CD276 Immature Glycosylation Drives Colorectal Cancer Aggressiveness and T-cell Mediated Immune Escape

Colorectal cancer (CRC) progression is fueled by immune evasion, yet the underlying molecular mechanisms remain to be fully characterized. CD276 (B7-H3), an immune checkpoint glycoprotein frequently overexpressed in aggressive tumours, is extensively modified by glycosylation, a process known to regulate protein stability, localization, and immune interactions. However, its glycosylation-dependent functions in CRC remain unclear. This study shows that poor-prognosis CRC tumours exhibit dysregulated glycogene expression, leading to an immature O -glycosylation phenotype that enhances malignancy. Using C1GALT1 knockout CRC cells, which recapitulate the cancer glycocalyx, it was demonstrated that this glycosylation shift promotes proliferation and invasion.

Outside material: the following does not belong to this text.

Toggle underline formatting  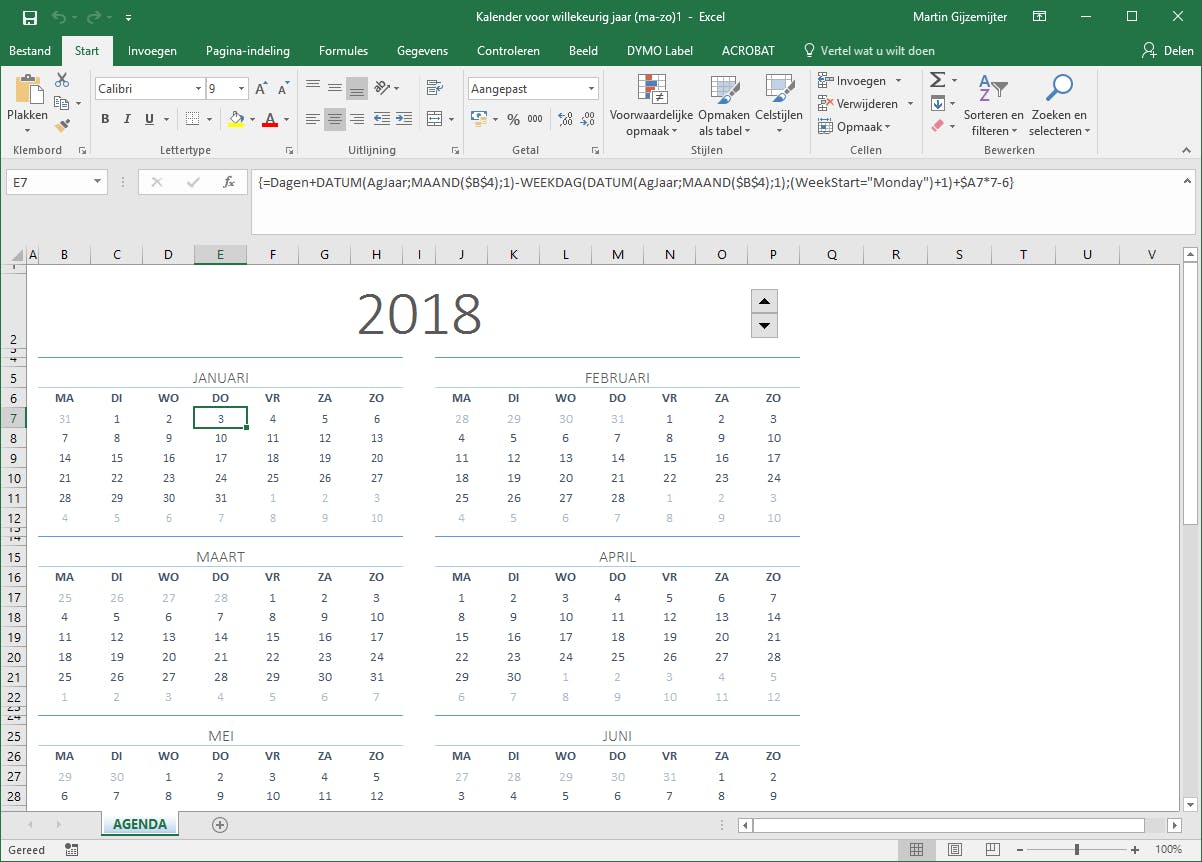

We further identify CD276 as a metastasis-associated glycoprotein whose function is shaped by O -glycan modifications. Mechanistically, immature O -glycosylation of CD276 enhances invasion, suppresses T-cell activation, and induces an immunosuppressive cytokine milieu, reinforcing its role in tumour immune escape. These findings establish CD276 as a glycosylation-dependent immune checkpoint and a promising therapeutic target to overcome immune evasion in CRC.